The development of renewable energy, especially wind power in Germany’s case, is key to the decarbonisation of economic activity. However, acceptance of new infrastructure in the country is extremely low. This means that stringent environmental standards must be met in order to obtain the building permits and public and local authority approvals needed to roll out this new infrastructure.  

It was precisely to ensure consistency between environmental objectives and resources employed that electricity transmission system operator TenneT opted for an original construction technique in north-west Germany for the new 380kV power line linking Emden and Conneforde. 
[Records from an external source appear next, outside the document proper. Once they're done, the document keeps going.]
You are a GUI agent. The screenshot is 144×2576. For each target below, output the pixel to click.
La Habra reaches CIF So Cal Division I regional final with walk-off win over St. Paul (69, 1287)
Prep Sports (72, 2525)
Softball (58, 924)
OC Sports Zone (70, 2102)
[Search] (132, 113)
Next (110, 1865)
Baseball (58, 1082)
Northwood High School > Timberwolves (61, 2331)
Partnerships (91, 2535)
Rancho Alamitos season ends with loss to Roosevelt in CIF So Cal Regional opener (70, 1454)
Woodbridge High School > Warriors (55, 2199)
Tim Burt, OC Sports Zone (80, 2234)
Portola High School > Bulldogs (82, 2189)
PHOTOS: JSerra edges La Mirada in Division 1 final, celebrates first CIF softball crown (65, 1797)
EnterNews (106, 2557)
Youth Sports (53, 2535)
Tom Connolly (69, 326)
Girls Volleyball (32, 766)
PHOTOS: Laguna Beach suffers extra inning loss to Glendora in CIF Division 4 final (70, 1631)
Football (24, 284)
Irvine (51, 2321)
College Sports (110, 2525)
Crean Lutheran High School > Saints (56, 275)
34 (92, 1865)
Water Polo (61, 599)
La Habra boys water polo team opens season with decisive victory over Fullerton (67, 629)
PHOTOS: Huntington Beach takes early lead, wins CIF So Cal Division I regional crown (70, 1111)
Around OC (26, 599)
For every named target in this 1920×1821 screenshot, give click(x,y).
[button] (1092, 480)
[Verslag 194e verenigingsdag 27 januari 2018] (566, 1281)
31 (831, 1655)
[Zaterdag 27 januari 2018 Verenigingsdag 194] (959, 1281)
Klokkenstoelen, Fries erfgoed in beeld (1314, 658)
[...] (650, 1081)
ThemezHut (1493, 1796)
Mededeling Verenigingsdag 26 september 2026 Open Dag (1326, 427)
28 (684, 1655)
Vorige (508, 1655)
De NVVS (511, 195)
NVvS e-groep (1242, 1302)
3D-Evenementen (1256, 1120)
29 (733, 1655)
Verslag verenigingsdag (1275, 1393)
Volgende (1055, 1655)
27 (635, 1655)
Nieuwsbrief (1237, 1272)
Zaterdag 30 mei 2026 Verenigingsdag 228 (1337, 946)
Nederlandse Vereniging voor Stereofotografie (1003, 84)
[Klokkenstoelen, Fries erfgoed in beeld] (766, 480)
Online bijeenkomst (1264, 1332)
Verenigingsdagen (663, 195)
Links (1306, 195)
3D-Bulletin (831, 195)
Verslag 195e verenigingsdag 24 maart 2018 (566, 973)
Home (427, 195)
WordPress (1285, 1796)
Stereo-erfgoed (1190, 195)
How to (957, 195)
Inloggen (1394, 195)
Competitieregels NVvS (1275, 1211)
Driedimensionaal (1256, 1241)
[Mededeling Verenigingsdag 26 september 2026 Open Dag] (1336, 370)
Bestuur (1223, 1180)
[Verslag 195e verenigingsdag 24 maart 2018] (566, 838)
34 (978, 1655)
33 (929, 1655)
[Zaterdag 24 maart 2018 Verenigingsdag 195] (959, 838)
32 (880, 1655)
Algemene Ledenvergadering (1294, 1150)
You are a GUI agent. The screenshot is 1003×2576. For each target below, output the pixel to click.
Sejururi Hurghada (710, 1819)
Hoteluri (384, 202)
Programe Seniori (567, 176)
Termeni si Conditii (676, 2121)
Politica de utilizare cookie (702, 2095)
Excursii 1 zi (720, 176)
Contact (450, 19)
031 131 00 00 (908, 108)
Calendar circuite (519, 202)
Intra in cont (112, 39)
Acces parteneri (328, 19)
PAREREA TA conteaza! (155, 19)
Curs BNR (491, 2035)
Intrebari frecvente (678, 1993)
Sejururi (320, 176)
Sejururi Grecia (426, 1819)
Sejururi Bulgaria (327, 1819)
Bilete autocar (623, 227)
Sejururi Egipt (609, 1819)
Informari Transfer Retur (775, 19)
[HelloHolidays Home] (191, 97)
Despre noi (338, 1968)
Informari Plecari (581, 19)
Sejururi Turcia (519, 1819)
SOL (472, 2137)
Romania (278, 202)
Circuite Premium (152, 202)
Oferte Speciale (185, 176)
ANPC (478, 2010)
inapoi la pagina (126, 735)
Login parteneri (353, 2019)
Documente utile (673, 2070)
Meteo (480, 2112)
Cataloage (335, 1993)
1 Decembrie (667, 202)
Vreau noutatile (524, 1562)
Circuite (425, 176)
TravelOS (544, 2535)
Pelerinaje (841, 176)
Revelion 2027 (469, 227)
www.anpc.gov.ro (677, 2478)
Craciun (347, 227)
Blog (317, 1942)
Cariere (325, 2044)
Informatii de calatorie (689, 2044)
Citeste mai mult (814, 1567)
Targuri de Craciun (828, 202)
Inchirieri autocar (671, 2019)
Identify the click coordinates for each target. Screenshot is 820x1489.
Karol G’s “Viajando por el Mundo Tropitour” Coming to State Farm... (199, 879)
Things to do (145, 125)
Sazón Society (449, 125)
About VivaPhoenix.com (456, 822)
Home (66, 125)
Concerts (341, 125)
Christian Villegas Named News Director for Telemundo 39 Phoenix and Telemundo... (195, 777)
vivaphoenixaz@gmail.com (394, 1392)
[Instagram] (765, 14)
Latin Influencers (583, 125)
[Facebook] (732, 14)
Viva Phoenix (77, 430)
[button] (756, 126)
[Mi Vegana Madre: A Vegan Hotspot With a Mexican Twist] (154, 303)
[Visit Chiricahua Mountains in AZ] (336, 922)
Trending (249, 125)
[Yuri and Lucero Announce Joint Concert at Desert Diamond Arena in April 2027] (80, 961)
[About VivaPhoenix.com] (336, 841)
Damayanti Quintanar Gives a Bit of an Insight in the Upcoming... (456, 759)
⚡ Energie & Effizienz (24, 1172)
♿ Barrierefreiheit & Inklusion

The line runs through Stapeler Moor, an area of protected wetlands located in the Westerstede region, whose soil was not to be modified or degraded by works. “The main challenge was to install a temporary railway track to provide access for heavy machinery intended for tower foundation operations,” points out Alexander Kröckel, manager of the Omexom Bau Nord/Ost business unit (VINCI Energies), which was selected by TenneT to deliver part of the transmission line, in particular the 3km stretch that crosses the nature reserve. 

Temporary roadway 

In order to build a road that would have no environmental impact on the wetlands, the Omexom team drew inspiration from a system used in the oil and gas industry in gas pipeline installation. This involved producing special lightweight swamp mats from a mix of timber and fibre glass. 

Omexom drew inspiration from a system used in the oil and gas industry in gas pipeline installation. 

“The use of this modular and lightweight temporary roadway meant we fully complied with the environmental specifications,” notes Kröckel. Furthermore, an approximately 50cm-high enclosure was erected all along the road so as to protect animal species living in the peatlands. “As well as offering ecological benefits, the panels produced for this very specific project can be re-used for another project,” says the Omexom business unit manager. 

The company had to meet another requirement set by the regional authorities. The construction project was only authorised to operate in the nature reserve within a limited timeframe, from 16 August 2019 to the end of February 2020. 

The construction of this eco-friendly road illustrates the challenges that are already facing and that will increasingly face local authorities in the years ahead in terms of developing renewable energy infrastructure while protecting the environment. In this sense, Germany represents a good vantage point. Ever since the country decided in 2011 to shut down all of its nuclear power stations following the Fukushima accident, it has been working hard to “green up” its electricity mix by making extensive use of the enormous wind energy potential offered by the North Sea.